Selanjutnya, tinggal menyiapkan mesin-mesin pengolah residu sampah agar bisa menghasilkan barang-barang daur ulang seperti batako atau kompos.
“Sehingga tidak perlu lagi lahan baru. Kalau misalnya hanya ditimbun atau dikelola suatu saat pasti penuh lagi. Nanti lagi perlu tempat (baru). Tidak selesai-selesai dia (masalah sampah),” tegasnya.

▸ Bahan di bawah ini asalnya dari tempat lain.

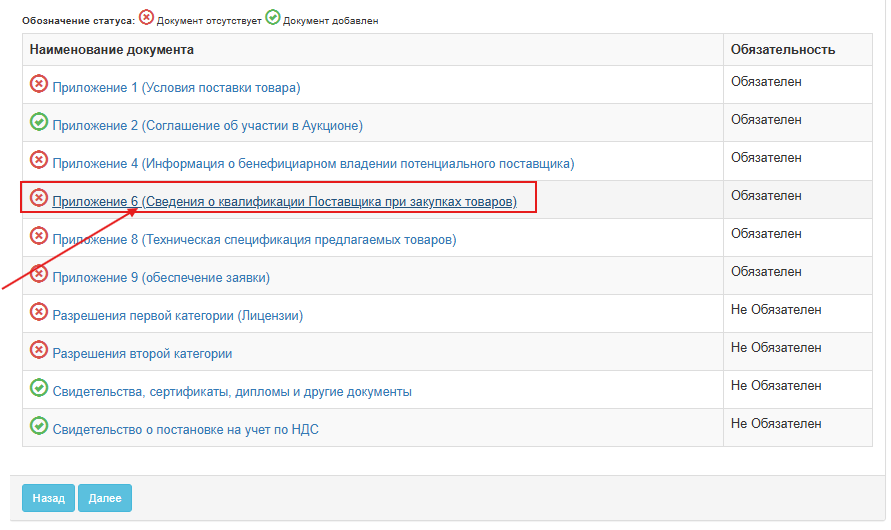The image size is (891, 530).
Task: Click the red cross icon beside Разрешения второй категории
Action: coord(39,350)
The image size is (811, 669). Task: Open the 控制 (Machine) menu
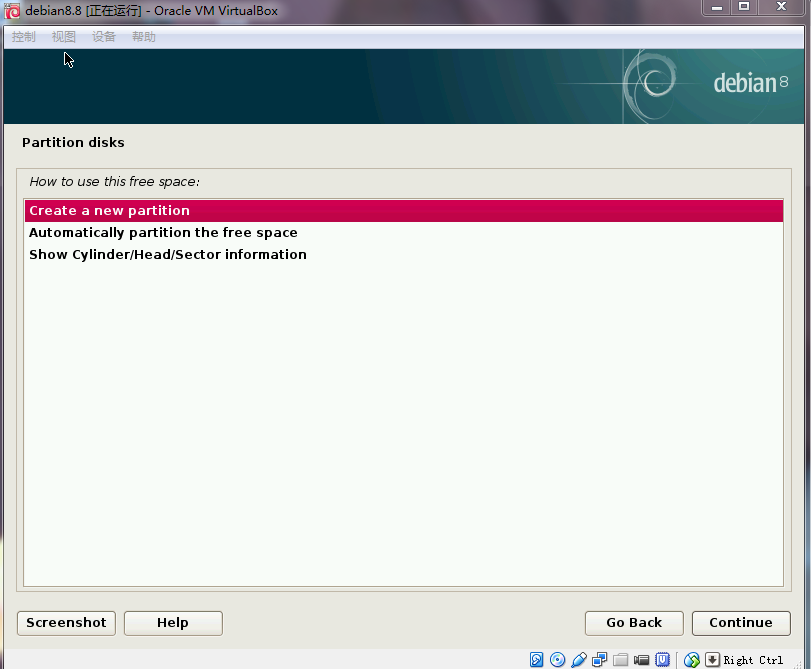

Menurut Lara, dari sisi perencanaan yang telah digagas Pemkab Tabanan, pemanfaatan anggaran yang nilainya sekitar Rp 29 miliar sudah jelas.
Bahkan, khusus untuk rencana pengadaan lahan saat ini sedang melalui proses kajian nilai lahan atau appraisal.
“Ya. Pokoknya residu sampah itu bisa diolah. Tidak ada ditimbun. Kalau ditimbun lagi suatu saat akan menjadi masalah lagi. Lagi perlu tempat. Lagi perlu biaya,” tegasnya lagi.
Tanpa perubahan pola penanganan, dari pengelolaan menjadi pengolahan, masalah sampah tidak akan pernah tuntas.
“Hanya menunda waktu saja. Tidak sampai sepuluh tahun, lima tahun lagi sudah ada masalah,” sebut politisi PDIP dari Kecamatan Kerambitan itu.
Lara menegaskan, pihaknya masih akan memberikan perhatian penuh terhadap kebijakan-kebijakan Pemkab Tabanan terkait urusan sampah ini.
Menurutnya, beberapa daerah di Indonesia sudah mulai menggeser kebijakannya dari mengelola menjadi mengolah sampah.
Ia mencontohkan Kota Surabaya yang mengolah sampah warganya menjadi beberapa jenis produk daur ulang seperti batako atau kompos.
“Ambil contoh yang sudah ada. Tidak lagi perencanaan. Tiru saja. Apa mesinnya. Berapa harganya. Biar tidak berhenti di perencanaan saja,” pungkasnya. (c/kb).